--- INPUT FOR THIS TASK Enclosed Below ---

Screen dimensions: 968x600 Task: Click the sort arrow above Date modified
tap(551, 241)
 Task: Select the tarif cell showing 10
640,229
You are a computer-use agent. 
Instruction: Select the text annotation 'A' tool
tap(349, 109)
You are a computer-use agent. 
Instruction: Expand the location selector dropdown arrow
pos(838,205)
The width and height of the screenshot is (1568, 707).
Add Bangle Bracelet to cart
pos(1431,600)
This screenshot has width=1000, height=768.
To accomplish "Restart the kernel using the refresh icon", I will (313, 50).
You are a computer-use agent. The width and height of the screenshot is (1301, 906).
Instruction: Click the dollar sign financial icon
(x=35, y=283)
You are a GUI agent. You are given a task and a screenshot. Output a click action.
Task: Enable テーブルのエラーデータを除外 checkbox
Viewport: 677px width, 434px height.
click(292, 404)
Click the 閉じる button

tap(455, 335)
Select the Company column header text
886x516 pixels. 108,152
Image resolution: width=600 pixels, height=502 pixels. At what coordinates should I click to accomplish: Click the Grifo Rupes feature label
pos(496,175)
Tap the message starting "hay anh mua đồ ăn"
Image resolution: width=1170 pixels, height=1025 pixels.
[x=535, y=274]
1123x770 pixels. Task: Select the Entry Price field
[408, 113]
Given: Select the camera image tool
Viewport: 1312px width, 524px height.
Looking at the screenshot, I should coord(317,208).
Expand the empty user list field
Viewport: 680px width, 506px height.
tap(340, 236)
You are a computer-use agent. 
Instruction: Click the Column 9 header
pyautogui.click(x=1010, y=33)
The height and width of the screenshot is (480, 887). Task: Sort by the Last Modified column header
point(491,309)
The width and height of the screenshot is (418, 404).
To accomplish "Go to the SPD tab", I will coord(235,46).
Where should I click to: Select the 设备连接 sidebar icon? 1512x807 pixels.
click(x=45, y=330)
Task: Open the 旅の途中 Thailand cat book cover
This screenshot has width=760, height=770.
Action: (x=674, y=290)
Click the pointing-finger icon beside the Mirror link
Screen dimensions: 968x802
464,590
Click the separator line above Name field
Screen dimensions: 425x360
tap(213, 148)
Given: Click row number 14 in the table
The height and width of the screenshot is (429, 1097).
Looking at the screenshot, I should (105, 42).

--- End of Enclosed INPUT FOR THIS TASK ---

_ACTIVITY_
Respond with the exact lines running from the one that contains "Given: Click row number 14 in the table" through the last line of the data above, and no other lines.

_ANSWER TO THIS PROBLEM_
Given: Click row number 14 in the table
The height and width of the screenshot is (429, 1097).
Looking at the screenshot, I should (105, 42).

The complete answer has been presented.